• [Data for review]:
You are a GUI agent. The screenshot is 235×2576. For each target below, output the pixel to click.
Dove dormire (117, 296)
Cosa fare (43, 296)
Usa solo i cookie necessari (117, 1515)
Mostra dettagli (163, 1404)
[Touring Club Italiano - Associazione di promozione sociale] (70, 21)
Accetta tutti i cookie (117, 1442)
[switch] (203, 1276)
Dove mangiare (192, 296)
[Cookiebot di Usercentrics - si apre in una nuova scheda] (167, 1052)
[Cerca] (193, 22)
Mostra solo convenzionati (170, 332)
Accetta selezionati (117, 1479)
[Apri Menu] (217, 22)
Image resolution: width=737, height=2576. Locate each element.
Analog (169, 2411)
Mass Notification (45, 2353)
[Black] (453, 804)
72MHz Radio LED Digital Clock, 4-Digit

• [Work task]:
How many lines in the entries above include the string "each"? Please answer with that number and nothing more.

• [Result]:
2